The present invention is in general related to switching devices. More particularly, embodiments of the present invention provide a method and a structure for a resistive switching device. The resistive switching device can be used in a non-volatile resistive switching memory device with random access and fast switching characteristics.
Semiconductor memory cells usually include a transistor device. Scaling of memory devices is therefore driven by reducing the size of the transistor. However, fundamental difficulties with scaling commonly used memory cells, such as those using floating gates, are driving the industry to examine a new memory cell structure that will allow scaling to ever smaller dimensions. New classes of memory devices being actively investigated include ferroelectric RAM (Fe RAM), magneto-resistive RAM (MRAM), organic RAM (ORAM), and phase change RAM (PCRAM). These devices usually attempt to use new materials and combine with silicon based devices to create a memory cell.
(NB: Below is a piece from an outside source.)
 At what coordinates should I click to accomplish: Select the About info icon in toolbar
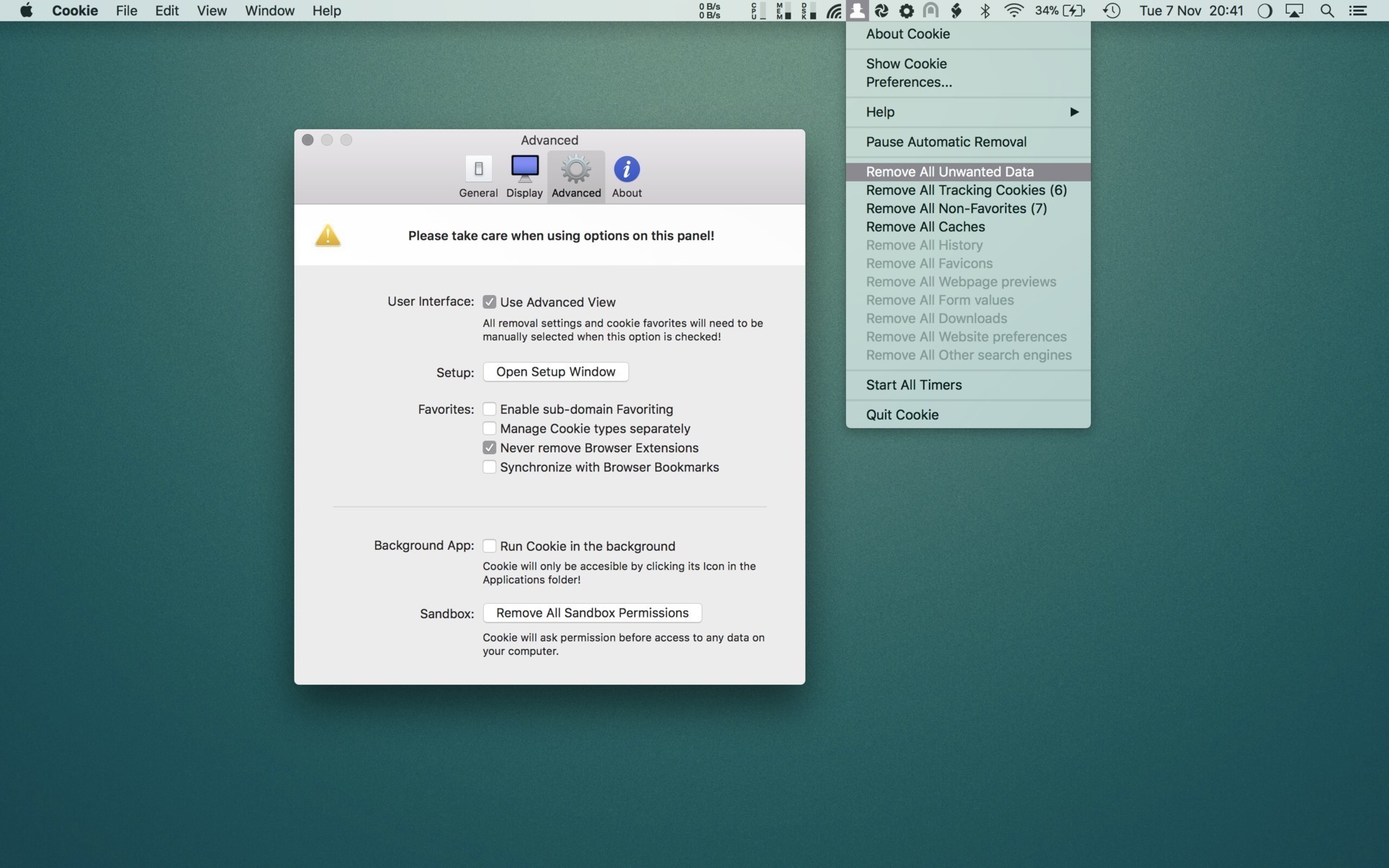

These new memory cells are often limited in certain desirable attributes. For example, shrinking the device size may not be not possible, or the device may lack high speed switching. For example, Fe-RAM and MRAM devices have fast switching characteristics but scaling them to small sizes is rather difficult. One of the factors that limits the ability to reduce MRAM size is the number of contacts, or terminals, needed to enable the device. A MRAM cell has at least three terminals. A MRAM cell containing at least one transistor coupled with a magnetic switch has a size of 16F2, or greater, where F is the printed feature size. For a PCRAM, in which switching occurs when a material is changed from a conductive polycrystalline phase to a less conductive amorphous phase, a relatively large amount of power is needed to switch the device, resulting in slow program/erase for large files. ORAM is usually incompatible with large volume silicon based fabrication. Key attributes of a memory cells should include: the ability to scale to a small size, fast switching speeds, low power consumption, low fabrication cost, long endurance (the ability to read, program, and erase the device multiple times without degradation), and compatibility with current large volume silicon fabrication processes, among others.
Because of these limitations, an improved semiconductor device structure for memory devices is therefore desirable.